[Verilen metin]:
Hüda-Par Genel Başkan Yardımcısı Mehmet Yavuz, partisinin Urfa İl Başkanlığında PDK-S (Partiya Demokrat a Kurdî li Sûriyê) yetkililerinden oluşan heyeti kabul etti.
Hüda-Par Genel Başkan Yardımcısı Mehmet Yavuz, PDK-S sözcüsü Müslim Muhammed, parti üyeleri Muhammed Abo ve Zueyr Muhammet’ten oluşan heyeti kabul etti.
Parti binasında gerçekleştirilen ziyarette Suriye meselesi ve 25 Eylül’de Irak Kürdistan Bölgesinde yapılacak bağımsızlık referandumu ele alındı.
Hüda-Par GİK Üyesi Mahmut Kılınç, Urfa İl Başkanı Lokman Yalçın ve Hüda-Par Suriye Komisyonu üyesi Hasan Çelik de ziyarette hazır bulundu.

[Materyal]:
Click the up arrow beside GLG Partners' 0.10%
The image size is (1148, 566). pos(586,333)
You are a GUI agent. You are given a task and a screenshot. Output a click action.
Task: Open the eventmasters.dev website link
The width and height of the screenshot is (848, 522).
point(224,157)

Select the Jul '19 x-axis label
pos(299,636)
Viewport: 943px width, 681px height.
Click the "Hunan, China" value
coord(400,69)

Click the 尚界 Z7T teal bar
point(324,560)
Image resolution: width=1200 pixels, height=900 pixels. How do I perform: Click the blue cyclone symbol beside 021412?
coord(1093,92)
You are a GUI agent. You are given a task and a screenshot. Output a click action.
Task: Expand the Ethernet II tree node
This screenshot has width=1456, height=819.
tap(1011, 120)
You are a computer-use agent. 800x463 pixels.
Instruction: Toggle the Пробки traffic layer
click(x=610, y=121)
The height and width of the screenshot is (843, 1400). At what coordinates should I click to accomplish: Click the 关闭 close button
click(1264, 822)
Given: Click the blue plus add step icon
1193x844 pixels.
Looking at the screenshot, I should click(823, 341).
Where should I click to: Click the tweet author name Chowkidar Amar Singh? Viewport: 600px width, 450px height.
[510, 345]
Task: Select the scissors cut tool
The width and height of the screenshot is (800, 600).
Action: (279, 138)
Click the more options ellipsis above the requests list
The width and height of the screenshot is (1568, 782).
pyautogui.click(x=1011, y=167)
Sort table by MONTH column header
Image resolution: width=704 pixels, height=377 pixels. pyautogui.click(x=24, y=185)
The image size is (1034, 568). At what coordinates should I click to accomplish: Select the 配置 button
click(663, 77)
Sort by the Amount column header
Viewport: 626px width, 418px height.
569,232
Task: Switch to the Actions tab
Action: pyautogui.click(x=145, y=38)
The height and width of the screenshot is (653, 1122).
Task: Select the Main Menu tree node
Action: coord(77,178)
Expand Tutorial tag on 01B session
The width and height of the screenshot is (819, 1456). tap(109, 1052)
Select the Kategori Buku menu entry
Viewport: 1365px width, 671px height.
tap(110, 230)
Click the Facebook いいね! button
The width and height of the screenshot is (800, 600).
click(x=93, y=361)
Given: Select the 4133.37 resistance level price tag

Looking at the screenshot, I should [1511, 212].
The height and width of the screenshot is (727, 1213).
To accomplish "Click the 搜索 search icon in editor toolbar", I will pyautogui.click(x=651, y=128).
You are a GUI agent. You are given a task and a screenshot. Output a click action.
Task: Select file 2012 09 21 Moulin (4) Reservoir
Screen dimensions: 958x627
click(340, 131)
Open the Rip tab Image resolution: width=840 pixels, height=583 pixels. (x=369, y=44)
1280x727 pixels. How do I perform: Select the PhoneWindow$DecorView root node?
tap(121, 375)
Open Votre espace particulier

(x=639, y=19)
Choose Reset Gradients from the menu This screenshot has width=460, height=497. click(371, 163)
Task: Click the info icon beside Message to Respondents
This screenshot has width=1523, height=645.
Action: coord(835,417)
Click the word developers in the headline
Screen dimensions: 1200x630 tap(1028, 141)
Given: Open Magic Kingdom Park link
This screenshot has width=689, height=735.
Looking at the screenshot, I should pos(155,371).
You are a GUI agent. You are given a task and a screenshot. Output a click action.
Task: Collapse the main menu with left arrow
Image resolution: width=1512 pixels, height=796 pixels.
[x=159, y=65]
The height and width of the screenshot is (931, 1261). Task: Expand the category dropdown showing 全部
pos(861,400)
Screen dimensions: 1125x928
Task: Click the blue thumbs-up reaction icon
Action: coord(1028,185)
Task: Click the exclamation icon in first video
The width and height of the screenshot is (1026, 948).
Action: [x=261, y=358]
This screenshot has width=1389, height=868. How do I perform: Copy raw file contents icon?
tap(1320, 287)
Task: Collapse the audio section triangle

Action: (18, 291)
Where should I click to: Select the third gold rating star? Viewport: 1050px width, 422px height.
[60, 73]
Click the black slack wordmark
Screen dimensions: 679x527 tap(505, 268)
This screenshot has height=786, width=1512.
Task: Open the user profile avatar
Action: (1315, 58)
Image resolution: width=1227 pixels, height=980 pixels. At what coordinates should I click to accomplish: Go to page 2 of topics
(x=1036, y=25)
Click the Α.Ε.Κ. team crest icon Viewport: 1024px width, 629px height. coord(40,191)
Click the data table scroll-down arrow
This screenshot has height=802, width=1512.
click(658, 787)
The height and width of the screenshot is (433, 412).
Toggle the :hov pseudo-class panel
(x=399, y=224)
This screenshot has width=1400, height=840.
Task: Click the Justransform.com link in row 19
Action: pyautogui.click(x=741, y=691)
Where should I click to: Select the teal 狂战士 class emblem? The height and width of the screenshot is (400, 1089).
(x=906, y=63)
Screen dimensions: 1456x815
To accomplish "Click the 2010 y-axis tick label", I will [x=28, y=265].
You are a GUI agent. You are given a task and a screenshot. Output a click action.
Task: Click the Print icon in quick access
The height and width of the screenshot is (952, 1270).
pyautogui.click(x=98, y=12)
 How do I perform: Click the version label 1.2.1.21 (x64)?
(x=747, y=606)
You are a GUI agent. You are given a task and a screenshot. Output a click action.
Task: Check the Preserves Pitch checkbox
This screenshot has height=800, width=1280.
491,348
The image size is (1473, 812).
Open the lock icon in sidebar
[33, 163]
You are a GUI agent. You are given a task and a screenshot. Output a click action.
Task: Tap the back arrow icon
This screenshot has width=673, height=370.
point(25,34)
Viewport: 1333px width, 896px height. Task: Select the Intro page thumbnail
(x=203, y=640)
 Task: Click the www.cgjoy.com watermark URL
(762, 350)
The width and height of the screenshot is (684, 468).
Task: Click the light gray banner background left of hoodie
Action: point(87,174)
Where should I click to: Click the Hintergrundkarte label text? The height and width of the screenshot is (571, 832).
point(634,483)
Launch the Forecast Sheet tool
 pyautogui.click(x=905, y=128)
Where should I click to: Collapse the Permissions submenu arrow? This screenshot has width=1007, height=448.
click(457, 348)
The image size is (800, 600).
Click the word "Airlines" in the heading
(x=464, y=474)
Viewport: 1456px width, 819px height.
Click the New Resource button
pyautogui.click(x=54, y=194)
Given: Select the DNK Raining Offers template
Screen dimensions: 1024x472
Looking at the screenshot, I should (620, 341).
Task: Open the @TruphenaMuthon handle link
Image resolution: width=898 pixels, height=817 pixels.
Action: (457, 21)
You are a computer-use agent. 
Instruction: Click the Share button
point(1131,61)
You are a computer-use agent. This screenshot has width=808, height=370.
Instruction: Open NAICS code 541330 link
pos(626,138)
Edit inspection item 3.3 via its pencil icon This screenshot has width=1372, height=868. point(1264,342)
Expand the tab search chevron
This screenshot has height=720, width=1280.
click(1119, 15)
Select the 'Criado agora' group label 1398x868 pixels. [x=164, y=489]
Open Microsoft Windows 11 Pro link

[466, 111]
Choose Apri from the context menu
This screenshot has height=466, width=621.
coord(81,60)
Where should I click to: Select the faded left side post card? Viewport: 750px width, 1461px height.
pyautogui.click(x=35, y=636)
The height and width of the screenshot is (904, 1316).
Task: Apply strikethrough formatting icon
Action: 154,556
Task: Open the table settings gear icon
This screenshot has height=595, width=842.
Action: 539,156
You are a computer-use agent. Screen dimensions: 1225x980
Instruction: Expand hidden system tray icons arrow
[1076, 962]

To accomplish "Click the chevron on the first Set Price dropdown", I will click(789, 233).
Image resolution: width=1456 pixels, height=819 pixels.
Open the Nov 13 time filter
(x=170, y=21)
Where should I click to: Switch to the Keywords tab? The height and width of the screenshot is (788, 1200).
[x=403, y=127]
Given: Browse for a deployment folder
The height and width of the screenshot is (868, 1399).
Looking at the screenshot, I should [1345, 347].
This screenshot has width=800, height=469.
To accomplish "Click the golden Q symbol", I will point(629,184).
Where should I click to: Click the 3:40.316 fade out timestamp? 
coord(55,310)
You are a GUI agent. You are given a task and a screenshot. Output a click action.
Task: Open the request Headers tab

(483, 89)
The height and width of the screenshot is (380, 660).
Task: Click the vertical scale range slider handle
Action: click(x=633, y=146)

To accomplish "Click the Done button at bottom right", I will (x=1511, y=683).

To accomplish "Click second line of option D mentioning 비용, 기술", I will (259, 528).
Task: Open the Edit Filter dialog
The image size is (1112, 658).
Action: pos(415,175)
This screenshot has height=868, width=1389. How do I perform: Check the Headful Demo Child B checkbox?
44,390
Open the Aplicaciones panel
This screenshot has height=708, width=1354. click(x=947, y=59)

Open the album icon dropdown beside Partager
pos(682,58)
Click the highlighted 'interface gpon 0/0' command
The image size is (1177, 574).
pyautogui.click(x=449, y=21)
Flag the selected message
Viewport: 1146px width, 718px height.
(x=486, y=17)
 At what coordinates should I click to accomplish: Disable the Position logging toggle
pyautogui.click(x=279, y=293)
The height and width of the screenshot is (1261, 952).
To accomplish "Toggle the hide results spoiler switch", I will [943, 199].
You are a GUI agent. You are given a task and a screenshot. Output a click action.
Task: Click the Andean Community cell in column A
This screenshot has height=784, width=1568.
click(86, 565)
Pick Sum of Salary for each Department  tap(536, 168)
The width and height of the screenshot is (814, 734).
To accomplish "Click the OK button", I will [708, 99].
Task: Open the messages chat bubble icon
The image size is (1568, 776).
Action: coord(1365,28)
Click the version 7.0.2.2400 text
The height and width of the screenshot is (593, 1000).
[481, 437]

[Alıştırma açıklaması]: Metinde "Hüda-Par Genel Başkan Yardımcısı Mehmet Yavuz, partisinin" ile başlayıp "yetkililerinden oluşan heyeti kabul etti." ile biten bölümü harfiyen yeniden yazın. Yalnızca metinden yararlanın.

[Yazılı çözüm]:
Hüda-Par Genel Başkan Yardımcısı Mehmet Yavuz, partisinin Urfa İl Başkanlığında PDK-S (Partiya Demokrat a Kurdî li Sûriyê) yetkililerinden oluşan heyeti kabul etti.